To do: Pictures must not appear in the copy. Reproduce exactly, and only, the lines from the one with "Given: Open the Print toolbar icon" through the end of the data below.

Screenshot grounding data
*** Begin section ***

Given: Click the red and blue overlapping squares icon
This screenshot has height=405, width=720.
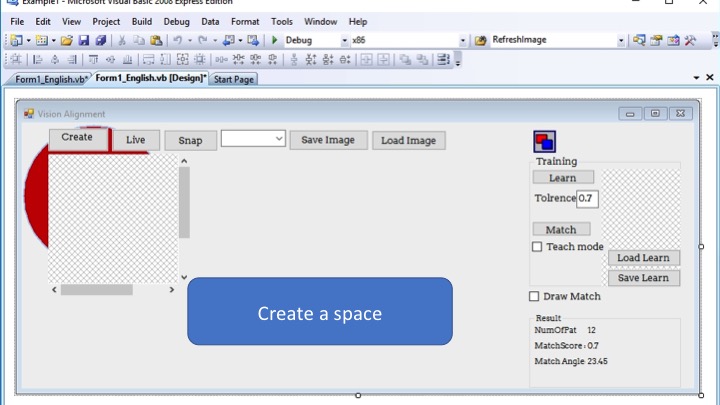Looking at the screenshot, I should tap(545, 141).
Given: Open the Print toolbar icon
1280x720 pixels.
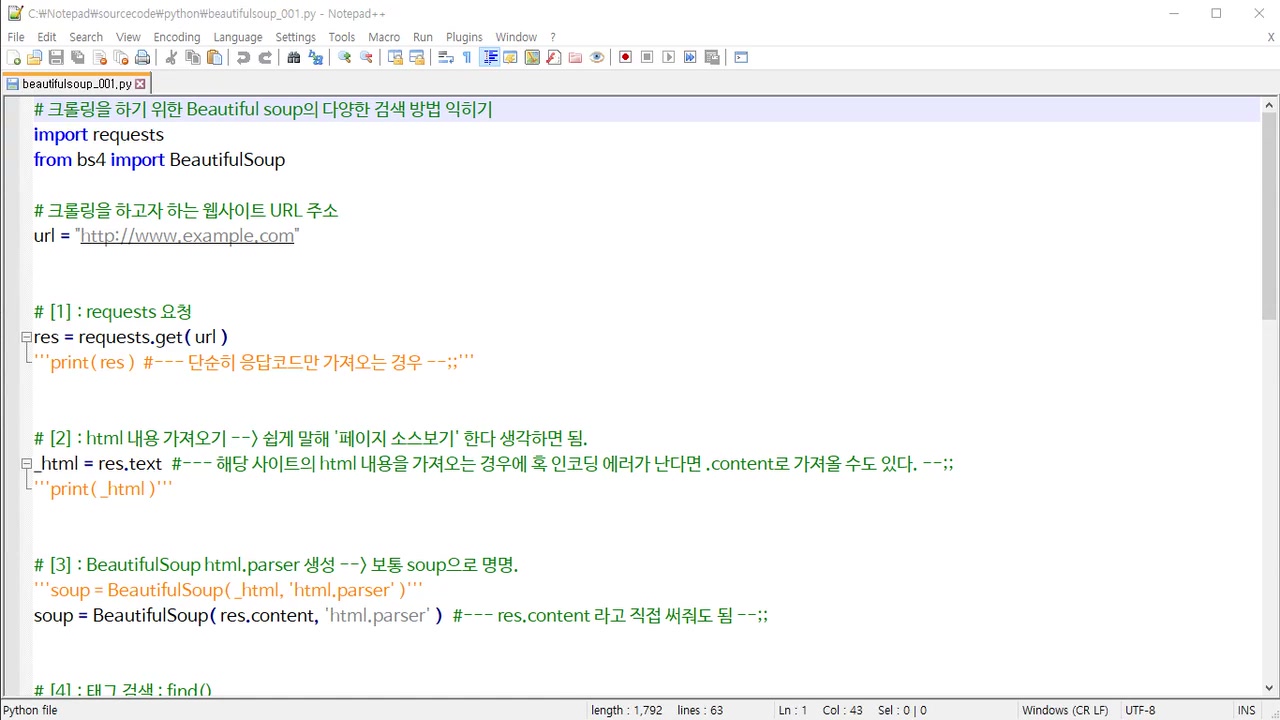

*** End section ***

Answer to this exercise:
Given: Open the Print toolbar icon
1280x720 pixels.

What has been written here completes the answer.